Why does the B pole of this circuit have voltage?

From +24v down through a P/N junction voltage drop. Although there is no current, it is normal. If it is not 23.5V, there is a problem. Q7 B-E indirect 10M ohm resistor can be easily verified by simulation. In addition, Q7 is not turned on, and Q8 emitter can be easily verified by connecting a 1K resistor to ground.

The voltage drop of PN junction is 0.4-0.7, the parameters of the picture are not right, input 24 output 23.5 can not use this circuit.

How do I think it is right? The first picture, Q8, is on, so the Q7 B pole is initially low, so Q7 is also on. Does the output go higher and the B pole also goes higher;

The second picture, if left unconnected, will also leak out.

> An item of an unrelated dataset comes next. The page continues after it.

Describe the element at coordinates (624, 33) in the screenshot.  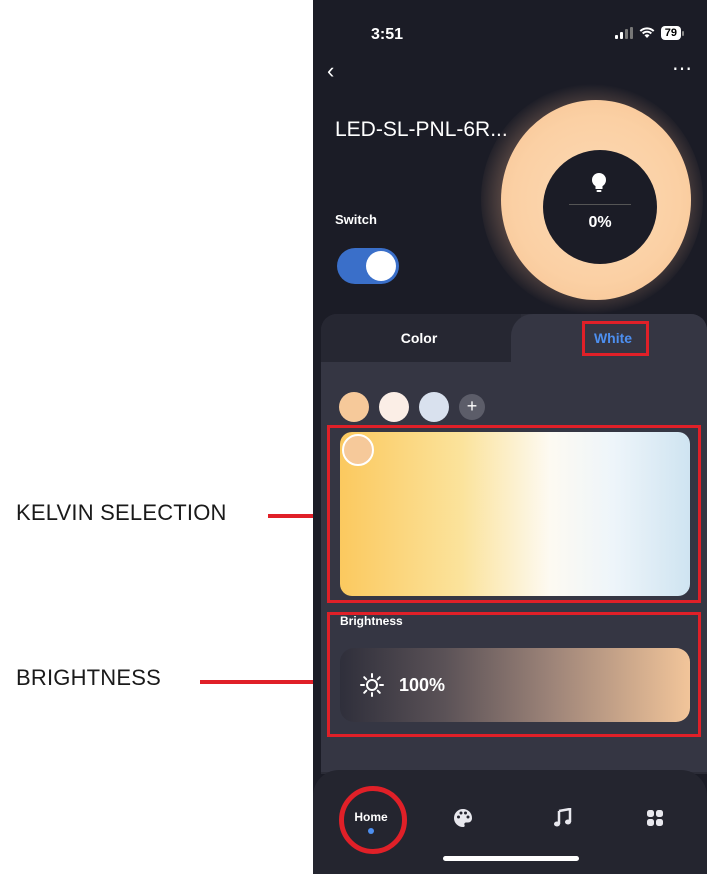
I see `signal-icon` at that location.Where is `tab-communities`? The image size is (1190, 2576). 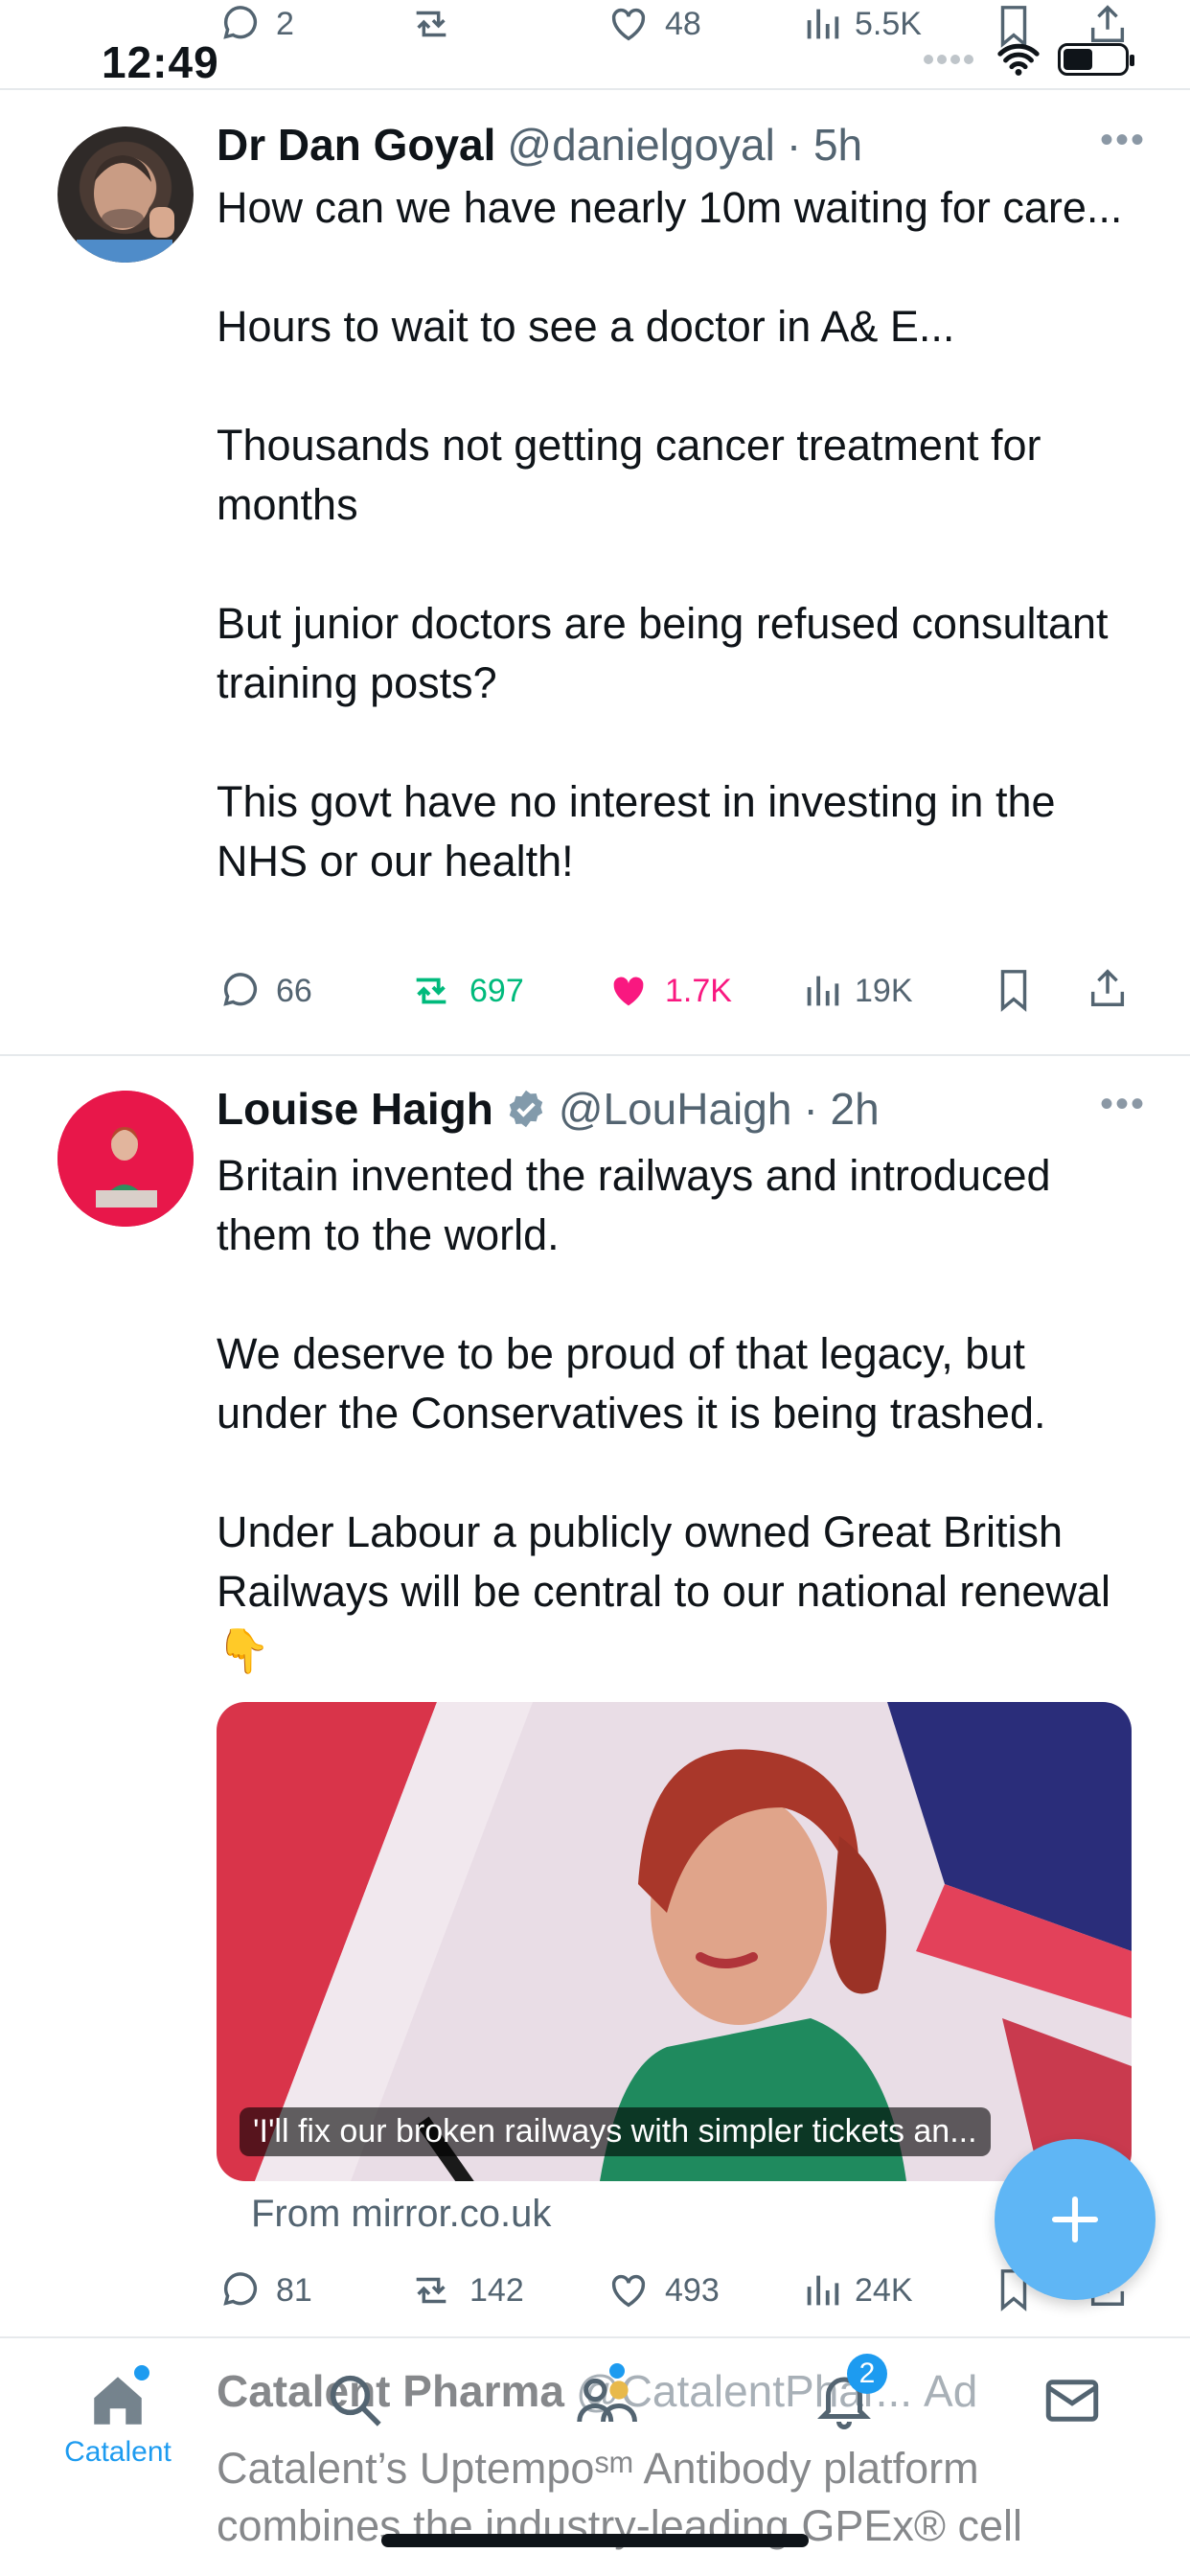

Appropriately reduce the LDO input voltage, share power consumption, avoid excessive temperature rise of a single device, and avoid the use of heat sinks.

In Figure 2, the collector current of Q8 is the base current of Q7, so Q7 is always on. When turned on, the output voltage of the circuit (ie Q8 emitter) is equal to the base potential of Q8 minus a P/N junction voltage. What is the base potential of Q8? Obviously, the two 18V series voltage regulators at its base are in the cut-off state, so the base potential of Q8 is equal to +24V minus Ib * (R13 + R4), Ib is extremely small and can be ignored, so the output voltage is +24V-Vbe, About 23.5V.

This circuit can be regarded as an emitter follower with a very high current gain connected by two complementary transistors. The current gain is about the product of the β values of the two transistors. Therefore, in a large load current range, you can choose the Q8 base The voltage can get the required output voltage. For example, if you short-circuit an 18V regulator in the figure 201, you will get a regulated power supply of about 17.5V.